Käthe Kollwitz – Bilder eines Lebens
Käthe Kollwitz ist 47 Jahre zu Beginn des Ersten Weltkrieges, bekannt, geschätzt und Inhaberin mehrerer Preise. Ihr jüngster Sohn Peter meldet sich zu ihrem Entsetzen freiwillig als Soldat und fällt bereits zwei Wochen später. Dieses schmerzliche Ereignis trifft Kollwitz ins Herz. In ihrem künstlerischen Werk engagiert sich die Künstlerin um das Schicksal der Armen, denen sie täglich in der Praxis ihres Mannes, dem Armenarzt Karl Kollwitz, begegnet. Während des Nationalsozialismus wird sie gezwungen, "freiwillig" aus der Akademie auszutreten. Während des Zweiten Weltkriegs wird sie aus Berlin verwiesen. Die letzte Zeit vor ihrem Tod verbringt sie einsam und krank in Dresden. Der Film aus dem Jahr 1987 schildert die Stationen der Künstlerin.
Jenseits der Stille
Caroline Link widmet sich in dem Film von 1996 der Lebenssituation von taubstummen Menschen. Lara wächst mit zwei taubstummen Eltern auf und muss früh Verantwortung übernehmen. Als sie für ein Musikstudium nach Berlin ziehen will, führt das zu Konflikten mit ihrer Familie. Die Probleme verschärfen sich, als die Mutter stirbt. Ein feinfühliges Porträt einer jungen Frau, die ihren Weg sucht und sich von ihrer Familie emanzipiert. Video bei Amazon.

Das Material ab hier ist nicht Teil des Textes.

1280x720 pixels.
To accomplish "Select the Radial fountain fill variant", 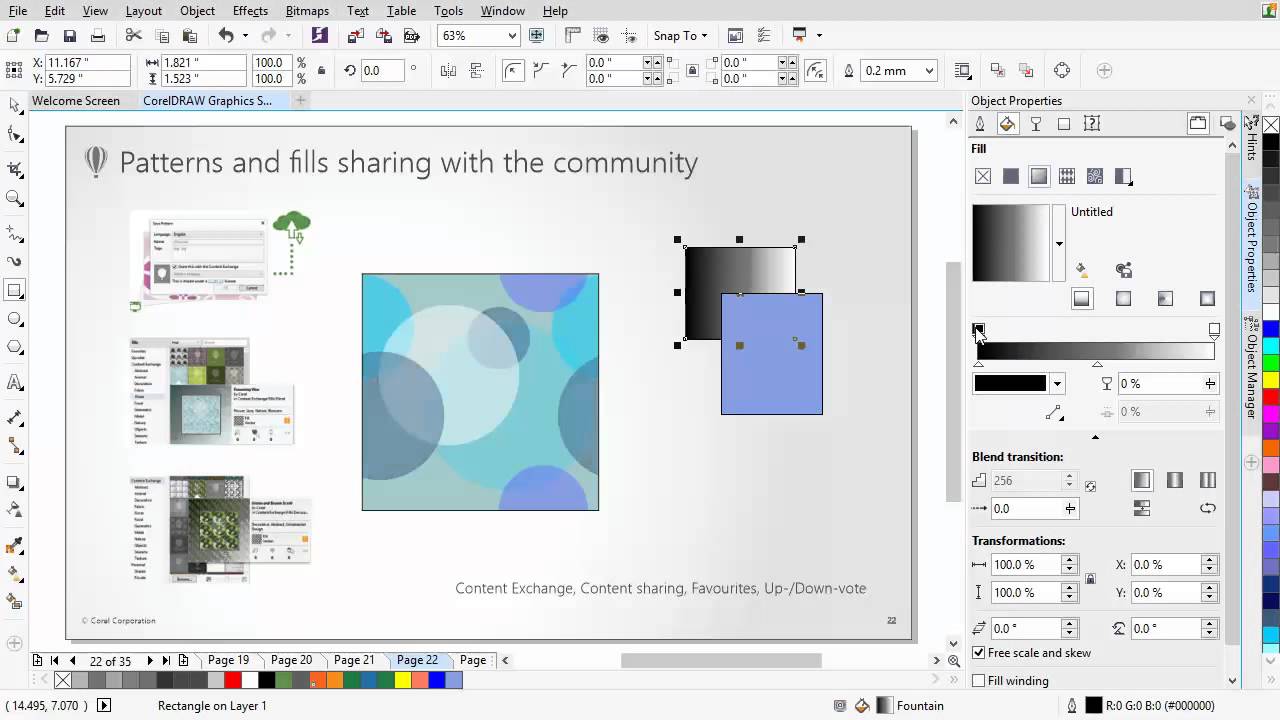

Sasha Waltz – Garten der Lüste
Die Tänzerin Sasha Waltz ist eine der bekanntesten Choreografinnen in Europa. Ihre Arbeiten überraschen durch einen ungewöhnlichen Umgang mit dem Raum und mit traditionellen Vorstellungen von Ästhetik. Der Film aus dem Jahr 2007 folgt einigen Lebensstationen – von den Anfangsjahren in Amsterdam über die Gründung der eigenen Kompagnie bis hin zu ihrer ersten Operninszenierung. Die Regisseurin Brigitte Kramer vermittelt mit ihrem filmischen Portrait "Garten der Lüste – Die Choreografin Sasha Waltz" einen profunden Einblick in die Arbeit der aus Karlsruhe stammenden Choreografin. Video bei Amazon ausleihen.

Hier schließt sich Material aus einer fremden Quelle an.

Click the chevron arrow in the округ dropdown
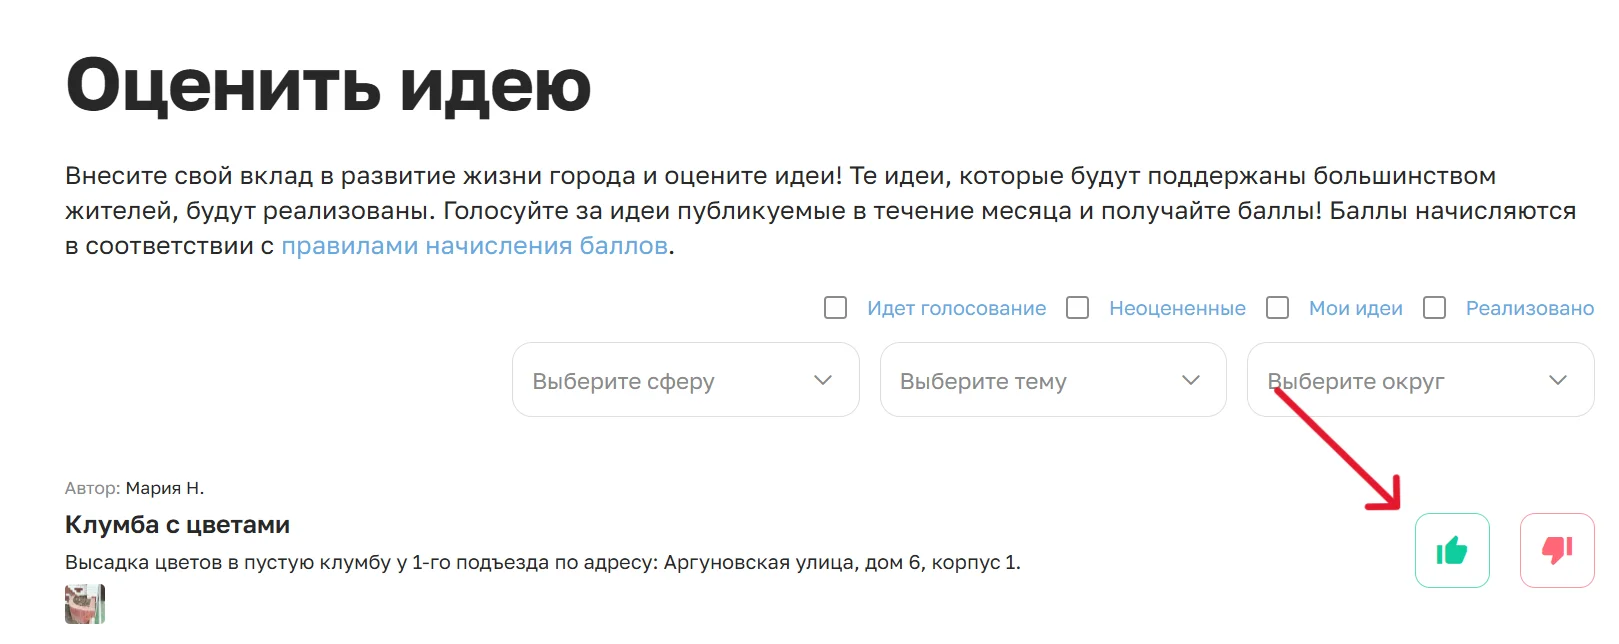pyautogui.click(x=1558, y=380)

Aenne Burda - Die Wirtschaftswunderfrau
Am 3. November 2005 starb Aenne Burda im Alter von 96 Jahren in ihrer Heimatstadt Offenburg. Eine Woche später folgte ein Trauerzug durch die Stadt, angeführt von einem Mercedes mit dem Sarg der Verlegerin, gefolgt von 50 schwarzen Limousinen mit Trauergästen wie Wolfgang Schäuble, Hans-Dietrich Genscher, Günther Oettinger, Filmproduzent Arthur Cohn, Modedesigner Karl Lagerfeld, Verlegerin Friede Springer. Sie verbeugten sich vor einer Frau, die die "Welt am Sonntag" 1979 noch vor Mildred Scheel und Hildegard Knef als "erfolgreichste Frau der Bundesrepublik" bezeichnet hatte. Die ARD hat den Film produziert. Hier geht es zum Link .
Welcher Film fehlt noch in dieser Liste? Ich freue mich über Hinweise: rharmsen@epv.de.

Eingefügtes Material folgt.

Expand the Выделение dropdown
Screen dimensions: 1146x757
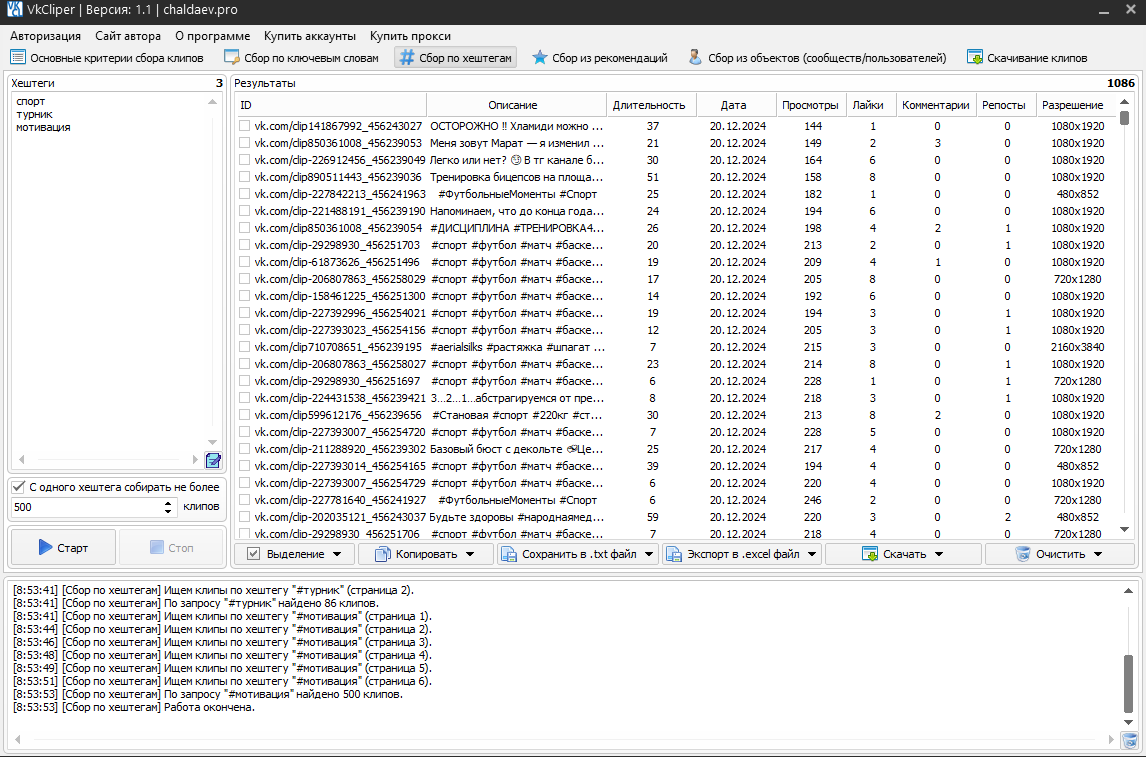click(294, 554)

Beate Uhse - Das Recht auf Liebe
Die Schauspielerin Franka Potente verkörpert in diesem Spielfilm die junge Beate Uhse, die zu den großen Persönlichkeiten der jungen Bundesrepublik Deutschland gehörte. Sie war eine Abenteuerin, eine Kämpferin, Ehefrau und Mutter - vor allem aber war sie eine herausragende Unternehmerin, die die Welt verändern wollte. Heute ist "Beate Uhse" eine Weltmarke in Sachen "sex sells". Der Film spannt einen Bogen vom Ende des Zweiten Weltkriegs über den Beginn von Beate Uhses Karriere, die legendäre "Schrift X" und den Verkauf der ersten Präservative bis zum Jahr 1972. Gezeigt wird Beate Uhse als der Freigeist, der sie war, und als Außenseiterin einer Gesellschaft, der sie zugehörig sein wollte.
Den Film auf Amazon anschauen.
Dokumentation: Women. 2000 Frauen. 50 Länder. 1 Stimme
Ich liebe es, eine Frau zu sein: Mit diesen Worten beginnt eine großartige Dokumentation über Frauen. Dem Film "Woman" liegt ein weltweites Projekt zugrunde, dass 2.000 Frauen aus über 50 Ländern die Chance gibt, ihre Meinung darüber kund zu tun, was es heißt, in der heutigen Gesellschaft eine Frau zu sein. Hindernisse, Ungerechtigkeiten, aber auch besondere Stärken und einzigartige Fähigkeiten kommen so zur Sprache. In rührenden Geschichten sprechen die interviewten Frauen über ihre Bildung, die Mutterschaft, Sexualität, Ehe und den Wunsch nach finanzieller Unabhängigkeit. Doch auch tabuisierte Themen wie häusliche Gewalt und Menstruation kommen zur Sprache. Der Film wurde 2021 veröffentlicht.
Buch: "Rebellinnen - Frauen verändern die Welt"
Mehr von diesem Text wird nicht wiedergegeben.